The outer-layer proteins of rotaviruses are the molecular machinery of viral cell entry. The two components, VP4 and VP7, form a set of spike-like projections and an extended outer shell, respectively, as illustrated in Fig. 1A and B. VP4 is the principal agent of cell attachment and membrane penetration (16). Tryptic cleavage of VP4 into two fragments, designated VP8* and VP5* (Fig. 1A, B, and E), activates rotavirus particles for efficient infection (11). Prior to cleavage, the spike-like VP4 projections do not form, and its various domains are probably flexibly linked (6). The VP8* fragment, which forms the “heads” at the tips of a spike, is a lectin-like module that in many strains binds sialic acid (5, 10). The VP5* fragment, which forms the spike body, stalk, and foot, is probably the membrane-active element (9, 17). VP7 is a calcium sensor that constrains VP8*/VP5* in the spike-like conformation (1, 25). Loss of calcium ions leads to VP7 dissociation and in turn to VP5* conformational changes (8, 27).
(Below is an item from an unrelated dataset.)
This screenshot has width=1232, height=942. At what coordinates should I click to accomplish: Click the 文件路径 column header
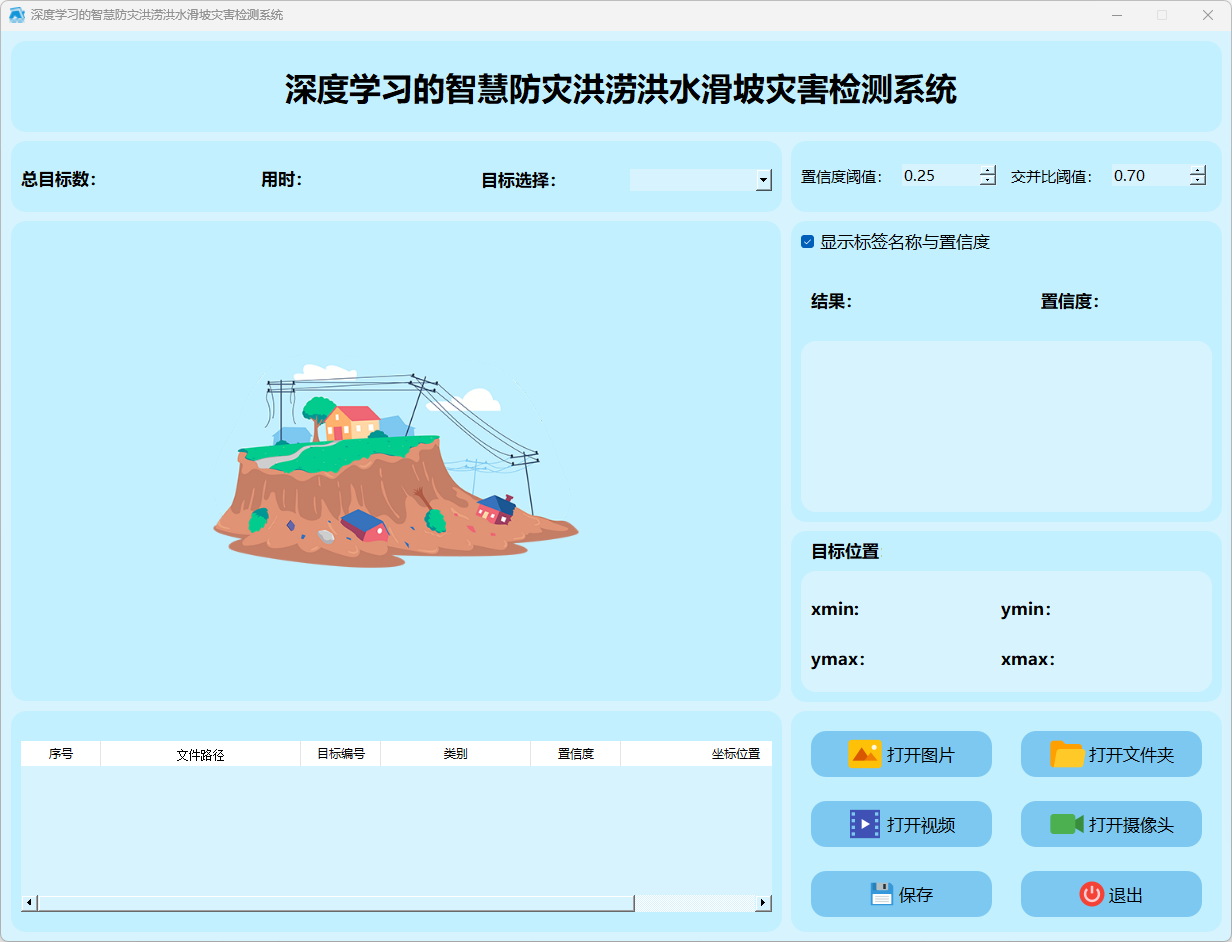point(200,754)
Our appreciation of the activities just summarized has come largely from biochemical and structural analyses. Particularly important have been X-ray crystal structures and nuclear magnetic resonance spectroscopy solution structures of the lectin-like core of VP8* (10, 19); crystal structures of large, N-terminal fragments of VP5* (9, 26); a crystal structure of VP7 (1); and cryo-electron microscopy (cryo-EM) structures of various virus-derived particles, including near-atomic resolution analyses of the inner capsid particle (known as the double-layer particle [DLP]) (Fig. 1A) and of the DLP recoated with VP7 (4, 28). The likely membrane-directed activities of VP5* have been inferred from the crystallographic studies of its N-terminal region and from comparison of these structures with cryo-EM reconstructions (9, 26). As illustrated in Fig. 1C and D, two states of the VP5* N-terminal region have been seen in crystal structures: a dimeric form, in crystals of VP5Ag (the “antigen domain,” residues 247 to 479 of VP4), and a trimeric form, in crystals of VP5Ag and VP5CT (residues 248 to 525 of VP4). The additional C-terminal residues in the latter fragment form a tight, three-chain coiled coil, indicating that the trimeric form is not a crystallographic artifact. Indeed, a proportion of the VP5* released from uncoating virions acquires biochemical and antigenic characteristics that match those of VP5CT (27). The VP5Ag dimer corresponds closely to the upright part of the spike seen by cryo-EM (26). A recent cryo-EM reconstruction confirms that the “foot” region of VP5*—the part anchored in the DLP—is trimeric (15). Thus, a conformational transition has been postulated, from the upright dimer, with the N-terminal region of an additional subunit elsewhere in the spike, to a folded-back trimer. The large, β-sandwich domain of VP5* (corresponding to VP5Ag) has a set of hydrophobic loops at one apex (9) (Fig. 1C). The sequence of one of them resembles the fusion loop sequence in the E1 protein of Semliki Forest virus (17). In the dimer state, these loops project outward, toward the target cell membrane, and they are masked by the receptor-binding VP8* heads. In the folded-back trimer, the VP8* heads have dissociated, and it can be assumed that the hydrophobic loops of the VP5* apex project away from the target membrane, since the C-terminal coiled coil must connect smoothly to the foot.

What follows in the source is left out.